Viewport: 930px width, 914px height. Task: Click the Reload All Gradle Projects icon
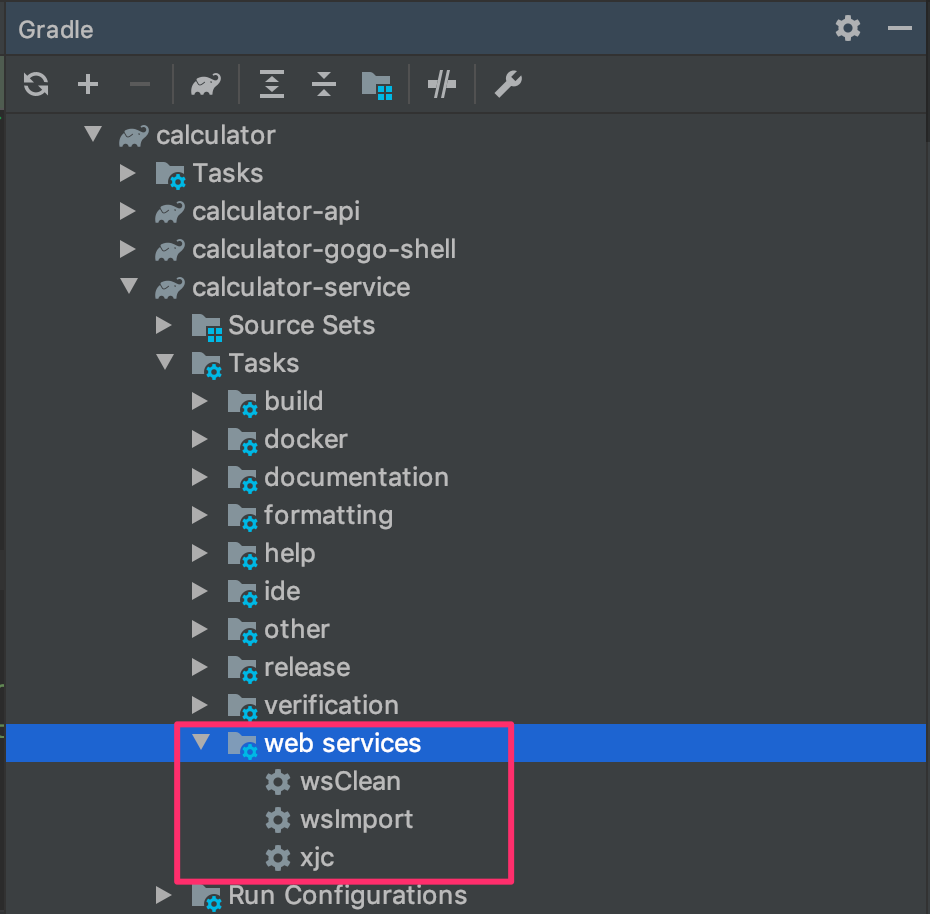[36, 84]
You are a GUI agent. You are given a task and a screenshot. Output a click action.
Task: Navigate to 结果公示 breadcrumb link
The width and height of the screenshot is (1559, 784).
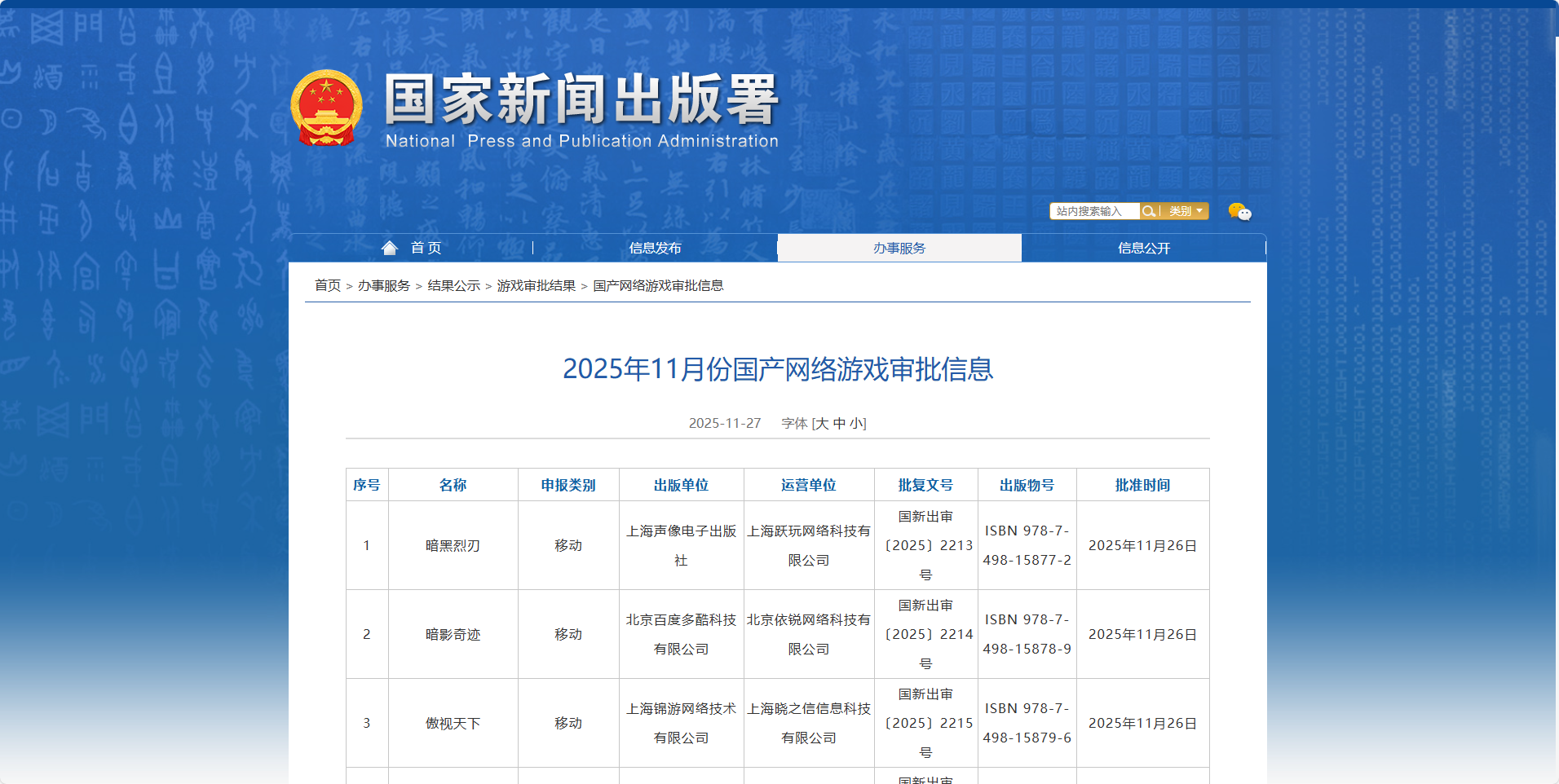(x=453, y=285)
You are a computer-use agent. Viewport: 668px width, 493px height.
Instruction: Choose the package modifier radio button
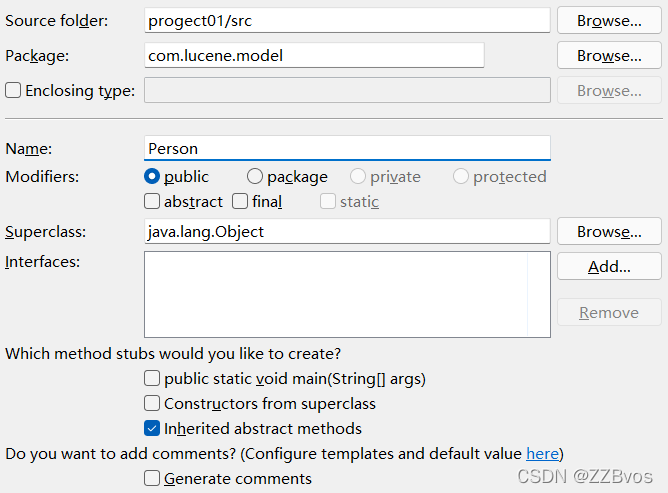[255, 177]
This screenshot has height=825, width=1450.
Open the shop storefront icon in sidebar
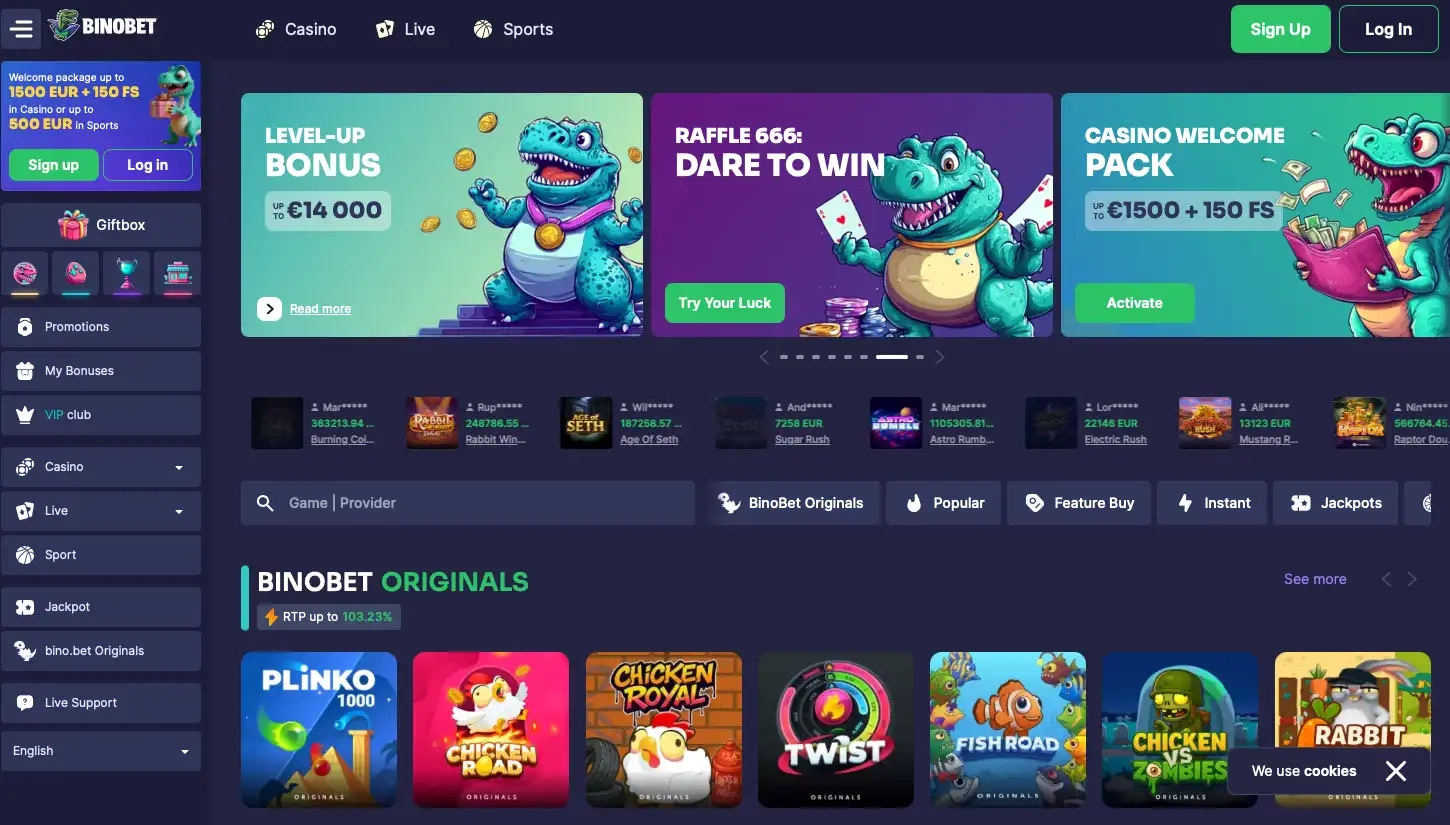(177, 273)
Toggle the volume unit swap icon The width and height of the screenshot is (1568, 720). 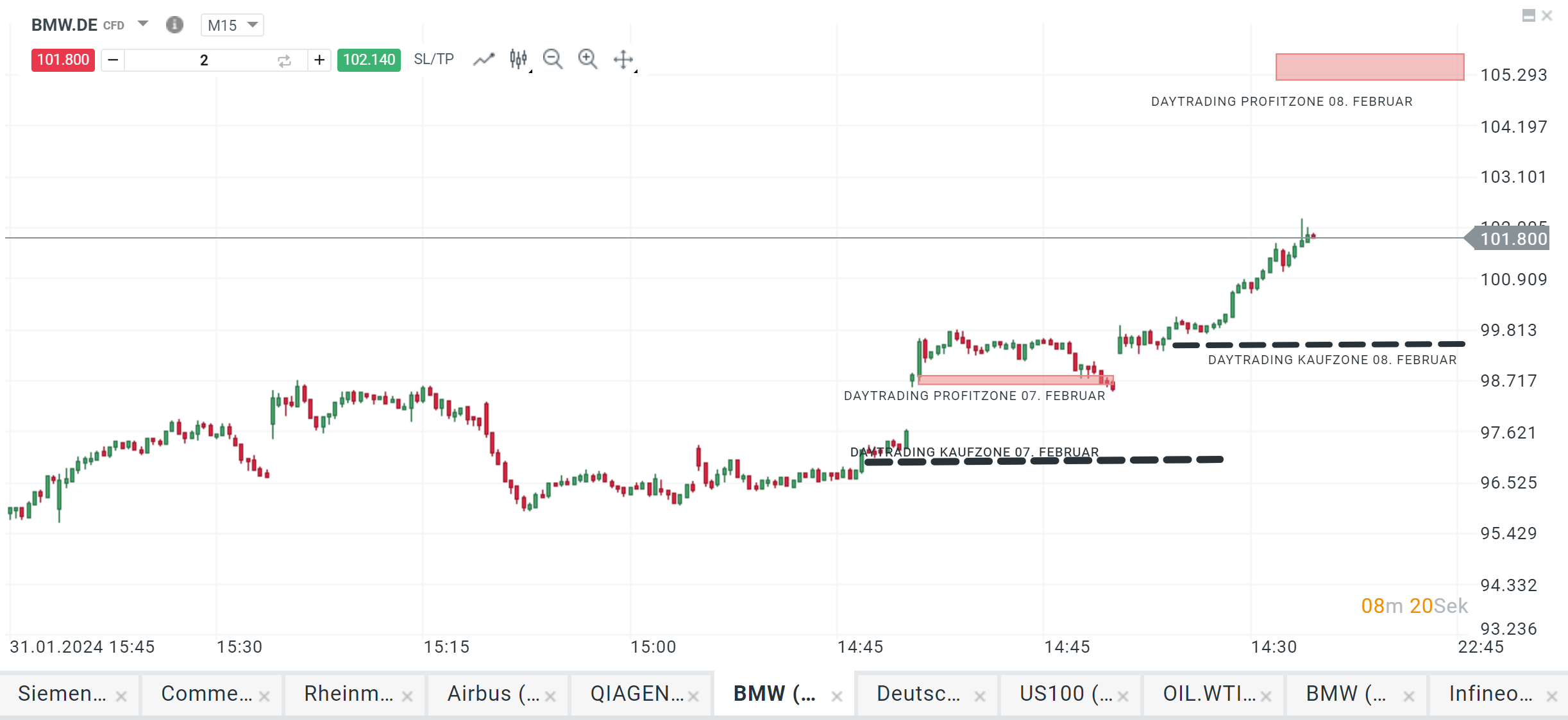point(284,61)
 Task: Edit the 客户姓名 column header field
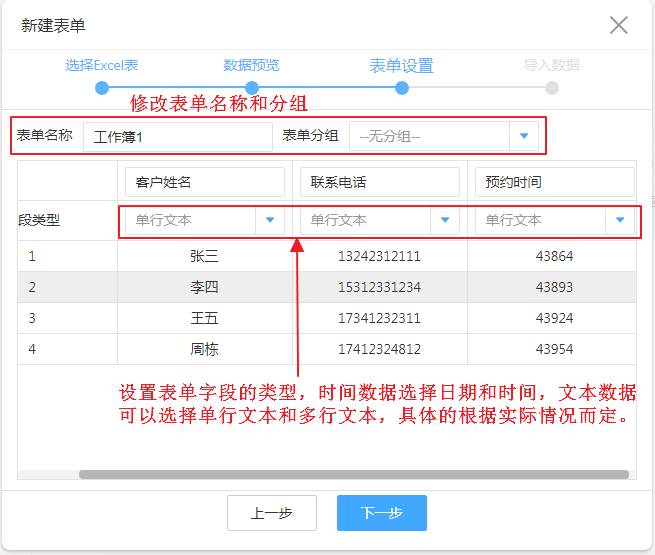tap(204, 182)
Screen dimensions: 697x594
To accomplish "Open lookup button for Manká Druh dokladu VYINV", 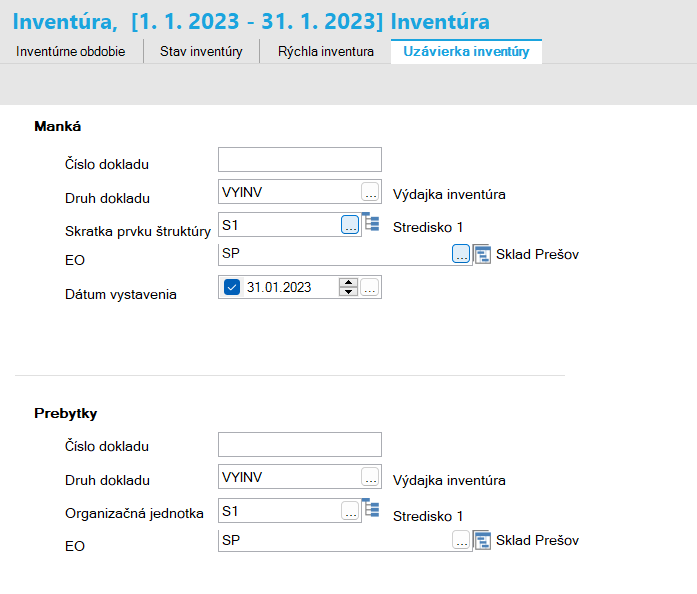I will [x=370, y=192].
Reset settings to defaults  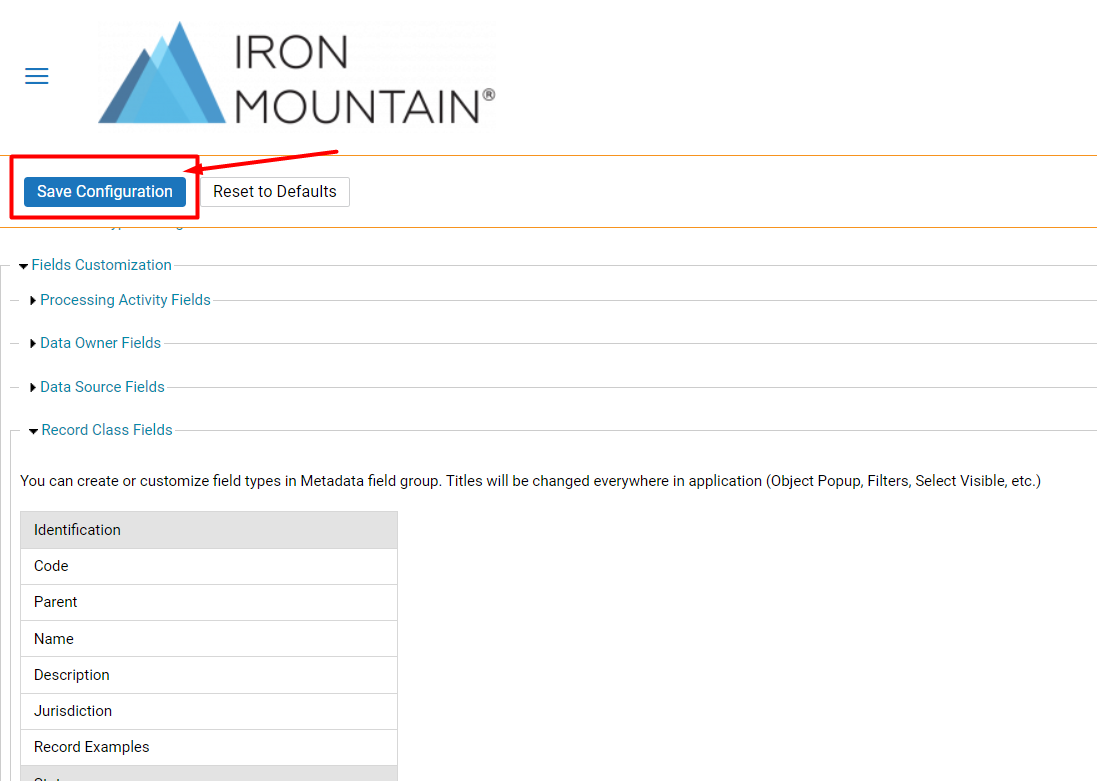coord(275,192)
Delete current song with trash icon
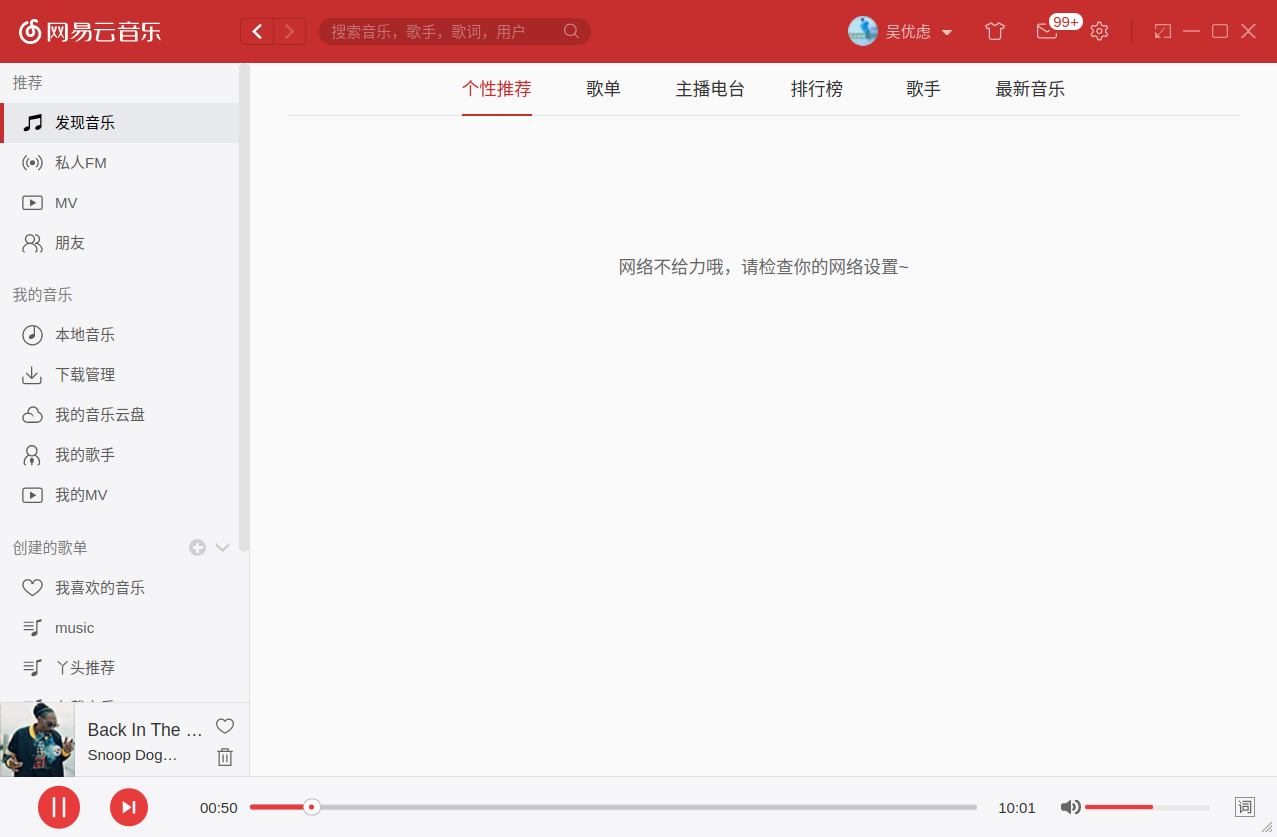Screen dimensions: 1277x837 pos(225,757)
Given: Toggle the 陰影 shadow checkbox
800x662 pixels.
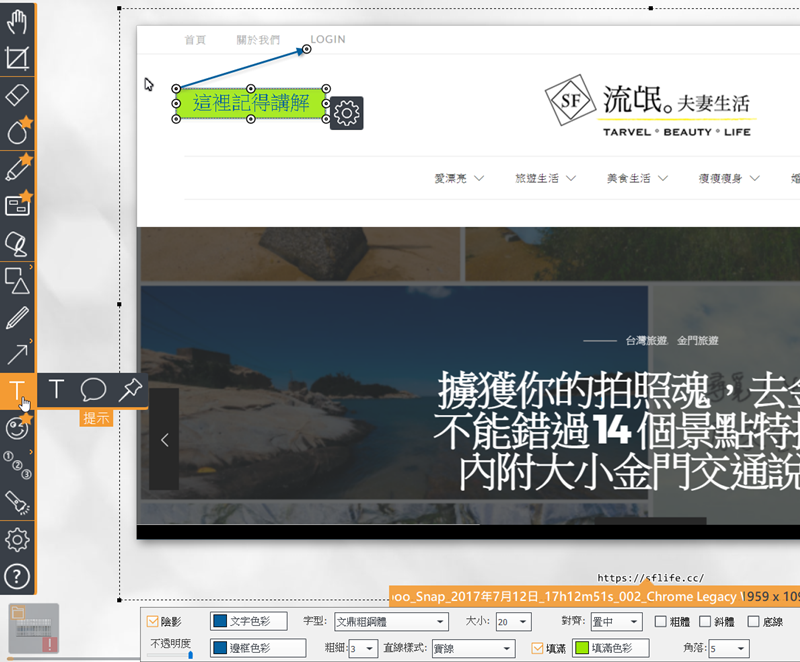Looking at the screenshot, I should (x=153, y=622).
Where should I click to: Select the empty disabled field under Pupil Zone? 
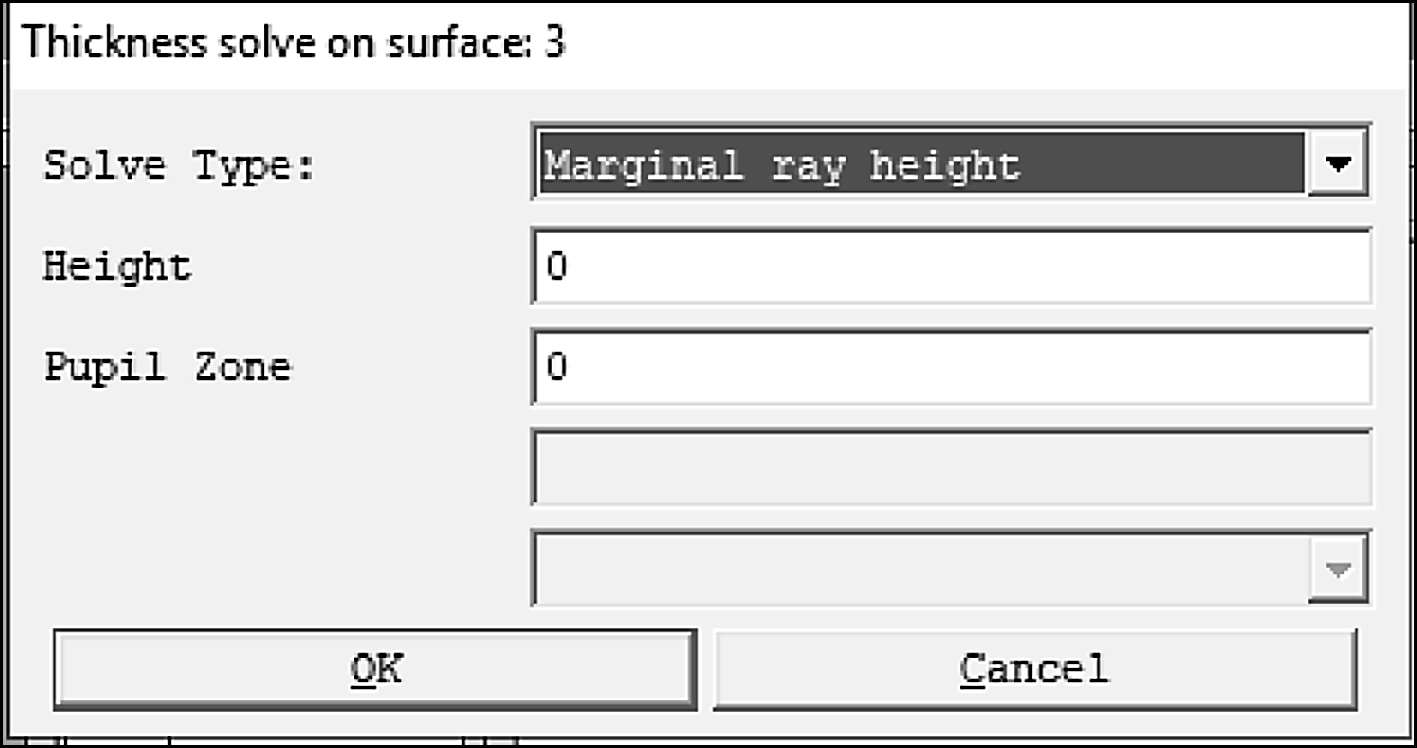tap(950, 468)
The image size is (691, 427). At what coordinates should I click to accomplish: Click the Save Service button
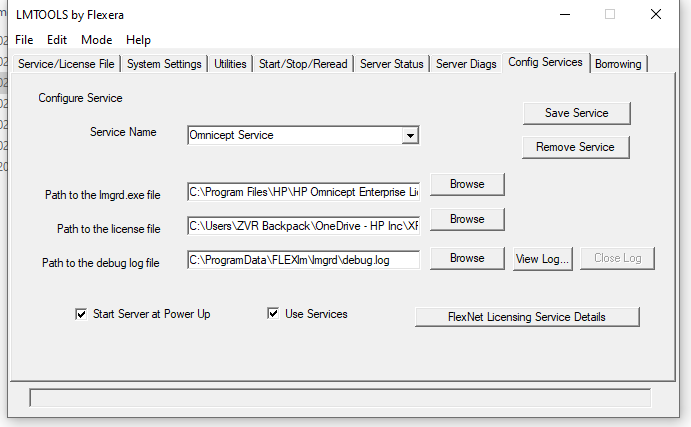[x=575, y=113]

▸ **PROBLEM TO SOLVE**
With pictures excluded, copy exactly the lines from the line containing "The image size" through the last line of the listing above, both ends included.

▸ **REPLY TO THE TASK**
The image size is (691, 427). At what coordinates should I click to accomplish: Click the Save Service button
[x=575, y=113]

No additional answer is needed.